The UK is due to leave the European Union on 29th March 2019, and the two sides are still negotiating the terms of its exit and its future relations in a whole range of issues. You would be forgiven for not being able to keep up.

One major factor in the deal is our National Health System – depending on the final Brexit deal, will we have enough staff?

According to the Cavendish Coalition/NMC, 1 in 20 of the 1.5m NHS staff are from the EU – 9% of doctors, 5% of nurses and midwives and 16% of dentists.

BMA chair Dr Chaand Nagpaul feels that changes from Brexit have the potential to create chaos in the NHS.

“Freedom of movement has enabled thousands of EU nationals to work in health and social care organisations across the UK, helping NHS trusts, boards and providers ensure gaps in the medical workforce are filled quickly by qualified workers with the appropriate level of training and education.”

There has been a 2,385 drop in EU nurses and midwives in the past year, in the UK, and the group of 36 healthcare charities believes the weaker pound and Brexit could worsen the staffing shortages currently being seen in the health service.

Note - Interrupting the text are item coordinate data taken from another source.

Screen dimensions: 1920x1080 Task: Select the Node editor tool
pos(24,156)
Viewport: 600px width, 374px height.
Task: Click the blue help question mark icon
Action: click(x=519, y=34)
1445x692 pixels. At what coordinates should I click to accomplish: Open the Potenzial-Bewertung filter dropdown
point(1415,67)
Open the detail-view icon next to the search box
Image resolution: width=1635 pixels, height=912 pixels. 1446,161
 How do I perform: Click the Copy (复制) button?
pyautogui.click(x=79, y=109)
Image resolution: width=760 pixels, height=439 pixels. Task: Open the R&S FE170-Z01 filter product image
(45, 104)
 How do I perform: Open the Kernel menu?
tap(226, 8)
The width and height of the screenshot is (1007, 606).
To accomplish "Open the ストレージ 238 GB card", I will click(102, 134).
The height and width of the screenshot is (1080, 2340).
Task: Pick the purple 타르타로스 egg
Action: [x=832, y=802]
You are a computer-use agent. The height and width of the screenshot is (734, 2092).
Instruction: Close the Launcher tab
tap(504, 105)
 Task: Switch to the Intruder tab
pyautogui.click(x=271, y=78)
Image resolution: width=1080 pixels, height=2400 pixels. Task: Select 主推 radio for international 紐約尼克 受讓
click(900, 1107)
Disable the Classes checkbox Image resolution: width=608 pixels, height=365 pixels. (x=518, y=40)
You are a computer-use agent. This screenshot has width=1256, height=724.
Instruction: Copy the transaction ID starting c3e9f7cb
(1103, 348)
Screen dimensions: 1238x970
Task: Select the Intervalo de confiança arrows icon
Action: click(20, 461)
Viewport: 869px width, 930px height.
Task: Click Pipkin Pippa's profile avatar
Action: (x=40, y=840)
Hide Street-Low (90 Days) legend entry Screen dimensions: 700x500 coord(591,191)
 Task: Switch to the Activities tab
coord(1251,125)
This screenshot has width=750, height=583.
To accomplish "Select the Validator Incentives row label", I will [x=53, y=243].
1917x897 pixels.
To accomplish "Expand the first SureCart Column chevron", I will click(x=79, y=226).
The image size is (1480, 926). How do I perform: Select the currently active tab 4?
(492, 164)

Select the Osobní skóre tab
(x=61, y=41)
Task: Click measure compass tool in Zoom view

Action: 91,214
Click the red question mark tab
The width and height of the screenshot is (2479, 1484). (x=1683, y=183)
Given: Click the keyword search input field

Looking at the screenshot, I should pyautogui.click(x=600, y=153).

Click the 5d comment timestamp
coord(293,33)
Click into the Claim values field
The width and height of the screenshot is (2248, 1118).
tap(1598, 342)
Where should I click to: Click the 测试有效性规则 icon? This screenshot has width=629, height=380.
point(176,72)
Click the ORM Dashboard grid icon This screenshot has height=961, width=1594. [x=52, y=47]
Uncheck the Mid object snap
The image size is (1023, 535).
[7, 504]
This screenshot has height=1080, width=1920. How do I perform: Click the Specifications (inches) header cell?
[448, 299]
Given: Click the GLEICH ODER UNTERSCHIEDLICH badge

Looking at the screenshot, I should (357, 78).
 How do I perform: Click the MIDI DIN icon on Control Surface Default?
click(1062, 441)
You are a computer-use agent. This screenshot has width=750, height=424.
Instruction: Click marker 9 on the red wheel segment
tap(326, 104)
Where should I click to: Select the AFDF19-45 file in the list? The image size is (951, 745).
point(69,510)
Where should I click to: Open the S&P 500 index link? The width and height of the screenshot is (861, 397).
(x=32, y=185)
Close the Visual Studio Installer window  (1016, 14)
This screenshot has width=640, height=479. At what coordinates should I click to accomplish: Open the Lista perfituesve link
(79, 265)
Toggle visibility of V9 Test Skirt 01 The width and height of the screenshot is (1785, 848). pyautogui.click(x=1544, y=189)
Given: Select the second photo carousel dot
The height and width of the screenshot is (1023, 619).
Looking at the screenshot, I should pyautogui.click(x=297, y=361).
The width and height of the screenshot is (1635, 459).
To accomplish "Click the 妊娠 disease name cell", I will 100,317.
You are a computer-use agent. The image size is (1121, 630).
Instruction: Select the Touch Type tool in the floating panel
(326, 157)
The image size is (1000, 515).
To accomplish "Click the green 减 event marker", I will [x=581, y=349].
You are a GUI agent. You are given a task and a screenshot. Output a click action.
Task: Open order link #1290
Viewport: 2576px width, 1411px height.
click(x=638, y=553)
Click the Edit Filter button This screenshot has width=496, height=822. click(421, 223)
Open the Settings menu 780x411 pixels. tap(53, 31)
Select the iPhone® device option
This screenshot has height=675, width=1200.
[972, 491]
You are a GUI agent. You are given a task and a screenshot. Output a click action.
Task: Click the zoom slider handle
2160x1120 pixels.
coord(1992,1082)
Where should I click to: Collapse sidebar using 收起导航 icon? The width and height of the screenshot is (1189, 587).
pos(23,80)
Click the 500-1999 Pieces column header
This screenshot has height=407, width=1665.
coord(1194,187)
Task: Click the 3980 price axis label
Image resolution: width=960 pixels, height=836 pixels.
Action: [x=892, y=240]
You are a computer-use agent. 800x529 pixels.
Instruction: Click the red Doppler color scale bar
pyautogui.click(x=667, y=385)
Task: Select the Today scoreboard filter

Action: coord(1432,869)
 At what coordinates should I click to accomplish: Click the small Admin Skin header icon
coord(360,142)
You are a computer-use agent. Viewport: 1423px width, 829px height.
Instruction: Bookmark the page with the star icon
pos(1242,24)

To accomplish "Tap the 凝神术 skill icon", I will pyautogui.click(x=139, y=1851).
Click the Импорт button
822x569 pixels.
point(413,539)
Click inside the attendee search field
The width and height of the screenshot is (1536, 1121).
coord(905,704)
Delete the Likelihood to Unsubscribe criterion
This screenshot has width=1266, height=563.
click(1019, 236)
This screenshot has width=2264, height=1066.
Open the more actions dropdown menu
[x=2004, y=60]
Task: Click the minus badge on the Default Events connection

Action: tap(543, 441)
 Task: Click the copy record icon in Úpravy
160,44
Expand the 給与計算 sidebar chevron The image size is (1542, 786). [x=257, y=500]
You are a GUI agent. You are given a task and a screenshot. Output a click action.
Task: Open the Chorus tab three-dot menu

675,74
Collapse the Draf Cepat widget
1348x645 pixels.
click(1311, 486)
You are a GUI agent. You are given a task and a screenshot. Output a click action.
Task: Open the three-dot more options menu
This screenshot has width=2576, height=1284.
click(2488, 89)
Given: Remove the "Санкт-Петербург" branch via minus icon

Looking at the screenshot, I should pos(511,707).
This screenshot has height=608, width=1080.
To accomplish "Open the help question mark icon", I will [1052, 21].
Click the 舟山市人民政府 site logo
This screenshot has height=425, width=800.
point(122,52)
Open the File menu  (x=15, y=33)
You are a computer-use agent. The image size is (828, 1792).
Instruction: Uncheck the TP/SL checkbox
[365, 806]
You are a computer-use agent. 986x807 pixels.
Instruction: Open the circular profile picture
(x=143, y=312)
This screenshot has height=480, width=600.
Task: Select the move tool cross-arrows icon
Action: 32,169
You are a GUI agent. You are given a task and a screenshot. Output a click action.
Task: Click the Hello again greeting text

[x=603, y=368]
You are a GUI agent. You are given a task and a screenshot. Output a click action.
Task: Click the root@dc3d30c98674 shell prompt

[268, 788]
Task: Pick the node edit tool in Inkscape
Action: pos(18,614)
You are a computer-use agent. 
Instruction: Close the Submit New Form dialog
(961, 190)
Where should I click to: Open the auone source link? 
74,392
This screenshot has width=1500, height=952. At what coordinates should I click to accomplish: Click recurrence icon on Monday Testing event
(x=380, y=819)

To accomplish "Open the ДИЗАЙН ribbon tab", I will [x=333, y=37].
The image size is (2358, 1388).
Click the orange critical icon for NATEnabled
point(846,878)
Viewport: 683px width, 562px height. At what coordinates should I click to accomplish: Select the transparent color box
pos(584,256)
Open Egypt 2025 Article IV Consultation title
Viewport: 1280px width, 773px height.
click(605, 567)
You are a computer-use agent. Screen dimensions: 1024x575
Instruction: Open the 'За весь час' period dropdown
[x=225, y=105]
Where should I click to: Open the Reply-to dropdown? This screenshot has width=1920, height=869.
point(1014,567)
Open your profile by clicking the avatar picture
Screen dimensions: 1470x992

It is not clear what a no-deal Brexit could mean, however the Brexit agreement means that those currently working will have the opportunity to obtain “settled status” to allow them to stay.

The government also plans to “grow its own” by increasing the numbers of doctors and nurses in training, but this does not mean discriminating between any one region or country, and Mr Javid stressed that a skills based system will be based on merit.

The home secretary Sajid Javid said that people immigrating to the UK will have to meet the requirements of a skills based system, pass a ‘British values test’ as well as tougher English language demands.

The system, known as tier two visas, allows doctors and senior nurses to be recruited from overseas.

Dr Nagpaul added: “Our immigration system needs to work for the health and care sector as a whole, and ensure the NHS can recruit and retain doctors and other NHS workers in sufficient numbers.”